To understand the legal side of the issue, Colorado Community Media spoke to Koehler; Norman Provizer, another Metro State professor and director of the Golda Meir Center for Political Leadership and director of Leadership Studies; and Craig Konnoth, an associate professor at the University of Colorado’s Colorado Law department, who wrote an amicus brief for the case for the Colorado Civil Rights Commission.

The following are key points that came up in CCM’s discussions with Koehler, Provizer and Konnoth:

• The court’s decision came down to the belief that Colorado’s Civil Rights Commission did not consider Phillips’ case free of religious bias. As Kennedy wrote:

“The delicate question of when the free exercise of his religion must yield to an otherwise valid exercise of state power needed to be determined in an adjudication in which religious hostility on the part of the State itself would not be a factor in the balance the State sought to reach.”

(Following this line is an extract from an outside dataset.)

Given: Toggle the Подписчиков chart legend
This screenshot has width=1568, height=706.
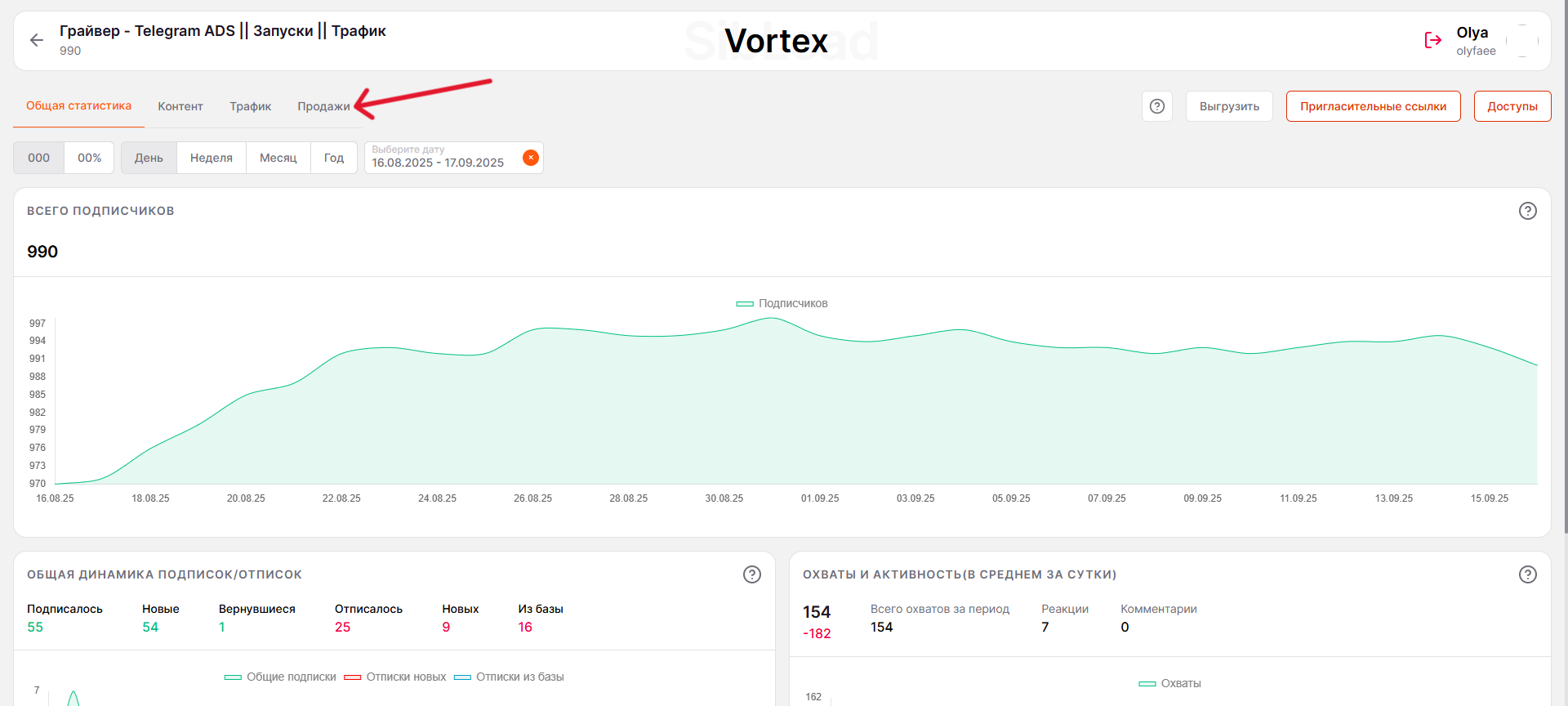Looking at the screenshot, I should (782, 303).
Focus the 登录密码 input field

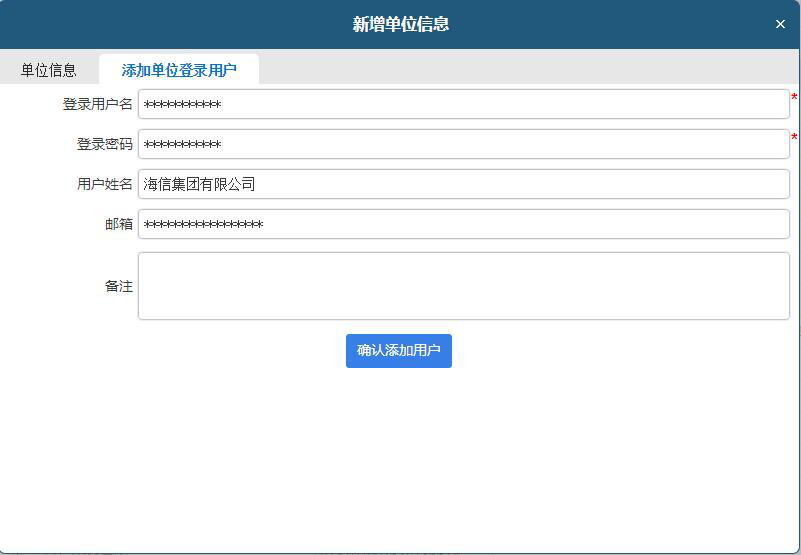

• The decision was made in part because of a comment made by former Civil Rights Commission member Diann Rice after the ruling against Phillips had been made in 2014.

“Freedom of religion and religion has been used to justify all kinds of discrimination throughout history, whether it be slavery, whether it be the Holocaust, whether it be — I mean, we — we can list hundreds of situations where freedom of religion has been used to justify discrimination. And to me it is one of the most despicable pieces of rhetoric that people can use to — to use their religion to hurt others,” she said in the July 25, 2014 hearing.

“If nothing else, this case is a reminder to people that words matter,” Provizer said. “Especially when you have the weight of the state behind you.”

• The focus on the actions of the Civil Rights Commission and its members make it difficult to use the case as legal precedent for either side of the debate.

“People on both sides will quote language in the decision, but this is a very limited ruling,” Konnoth explained. “There’s not a lot to take away from this, except that the justices weren’t ready to make their mind up.”

• Colorado’s anti-discrimination law, which forbids businesses from discriminating against customers based on sexual orientation, is still in place.

Kennedy also wrote, “And any decision in favor of the baker would have to be sufficiently constrained, lest all purveyors of goods and services who object to gay marriages for moral and religious reasons in effect be allowed to put up signs saying ‘no goods or services will be sold if they will be used for gay marriages,’ something that would impose a serious stigma on gay persons.”

• Similar cases will undoubtedly arise until some kind of clear decision is given by the court about where religious freedom and discrimination meet, all three experts agreed.

“The issue isn’t even close to being settled yet,” Koehler said. “I saw some saying this was just one battle in a larger war, but it wasn’t even that. This was just a fist fight.”